BEGIN SUPPLIED PASSAGE

Can Anyone Relate?

I have had a bleed, and I have had surgery to get my AVM removed, and I am in the clear now. However, it was a frightening experience and a very difficult time for me and everyone close to me as well. Ever since, I have had the problem of being angry more often. I definitely have felt anger towards the doctors who didn't treat me right, or the fact that I went to the hospital twice before I was rushed to the hospital. I went with seizures and I would have died had they not performed emergency embolization. I understand that anger, and I have worked through that and let it go for the most part. What I don't get is the anger in general. I get mad at a lot of people for a lot of things I shouldn't get mad at. For example, I work at a coffee shop. We get a lot of rude customers. I never used to get mad at them, annoyed would be a better word. But now, I picture myself fighting them, I feel much more pugnacious and just ready to fight all the time. I argue with people more often, people that I love and care about. It's like I seek out quarrels with people, it is very uncharacteristic of me. It was a very stark change that occurred during the time I went through all of this, which is what makes me think it is not a coincidence. A lot of people have tried to explain this to me, and I'm not sure if any of them are right. I have a hard time taking advice from people. I try to explain my situation to people and a lot of the response people give is them letting me know that they don't understand what I'm saying and can't empathize. I was just wondering if any of you have had similar experiences with anger after an ordeal like this?

Hi James. What you're experiencing is common amongst many survivors. It also can have a lot to do with the area of the brain the bleed was in. Many people experience differences in mood and personality in general. I would suggest you seek a therapist, counselor, etc. that has experience with dealing with people with brain injuries. A neuropsychiatrist could be particularly helpful if you can find one near you. Let us know how you are doing.

I too had an AVM rupture and while it is very frustrating at first after awhile you learn to adjust with help from medications and support from family and friends you will endure.

Hi James,
my son has the same issues. Please see neuropsychiatrist. It took us 10 years to realize it, do not wait.

HI James,
I did not experience a bleed & only under went GK surgery 12 months ago. I too have been experiencing anger all the time. I am like you & do not seek help. I am the one used to helping others. I can no longer stand the migraines & daily headaches I am experiencing and have been signed back off work. If I’m not angry & make stupid rash decisions lately… I’m crying all the time. I am now finally going to see a phsycologist to deal with all of this. I think for any of us getting the news… it is a lot to handle. Our family & friends just do not understand. I would encourage you to go talk to someone qualified to help you. We all I think are struggling with these issues.
Best of luck to you! Keep your head up! I’ll be praying for you.

I also suffered from significant anger issues after my AVM rupture/repair. Not that I got angry any more or less often, but my response to anger was/is epic. Most mornings, it a wonder I have not committed vehicular homicide on my way to work. With that being said, I finally conceded to my doctors request to try Wellbutrin, as I felt I was significantly depressed as well. It has made a huge improvement. I can't provide any encouragement on how long it will last, or when it will get better - but don't be reluctant to try meds. I feels good to be myself again. Good luck!

END SUPPLIED PASSAGE

WORK INSTRUCTION 1 >> Which kinds of professionals does the first reply in the AVM anger thread suggest seeing? List them.
WORK INSTRUCTION 2 >> Retype the AVM anger thread verbatim, beginning at the words "I too had an" and stopping after "do not wait.".

BEGIN STUDY MATERIAL

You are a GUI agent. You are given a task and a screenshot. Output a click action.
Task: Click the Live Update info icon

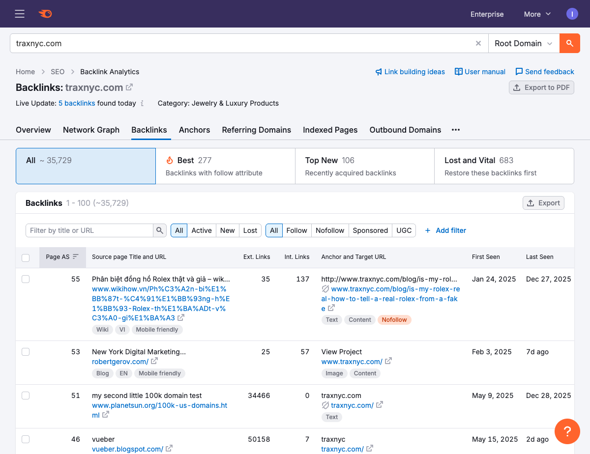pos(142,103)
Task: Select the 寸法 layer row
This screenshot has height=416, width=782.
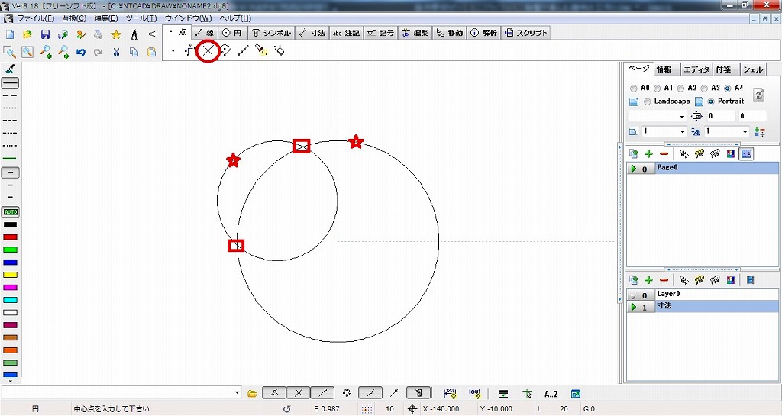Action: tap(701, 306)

END STUDY MATERIAL
BEGIN STUDY MATERIAL

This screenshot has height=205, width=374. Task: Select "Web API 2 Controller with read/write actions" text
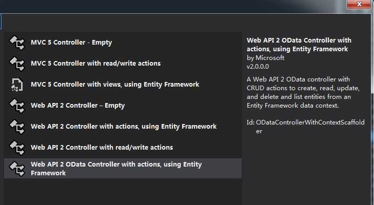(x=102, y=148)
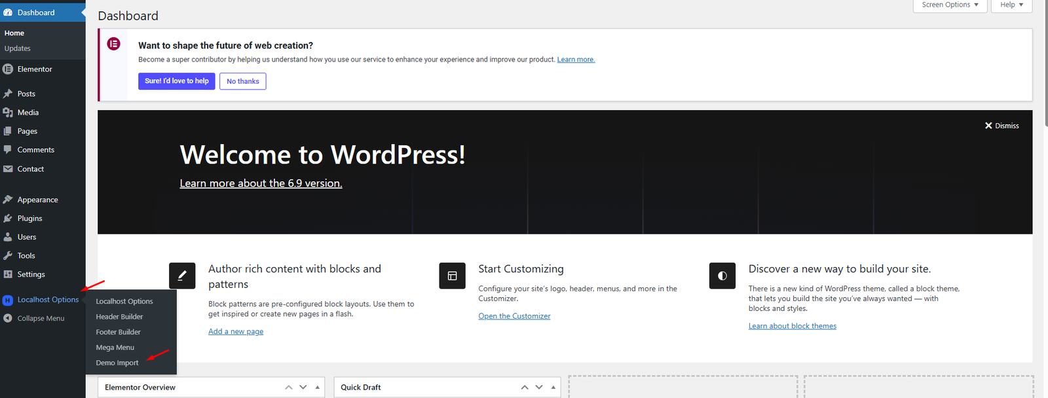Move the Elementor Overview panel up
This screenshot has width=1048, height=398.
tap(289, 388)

END STUDY MATERIAL
BEGIN STUDY MATERIAL

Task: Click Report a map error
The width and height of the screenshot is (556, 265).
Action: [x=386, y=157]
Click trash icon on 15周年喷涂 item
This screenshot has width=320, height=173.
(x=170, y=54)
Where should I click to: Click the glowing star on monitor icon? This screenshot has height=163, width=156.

END STUDY MATERIAL

TASK SOLUTION 1 >>
- therapist
- counselor
- neuropsychiatrist

TASK SOLUTION 2 >>
I too had an AVM rupture and while it is very frustrating at first after awhile you learn to adjust with help from medications and support from family and friends you will endure.

Hi James,
my son has the same issues. Please see neuropsychiatrist. It took us 10 years to realize it, do not wait.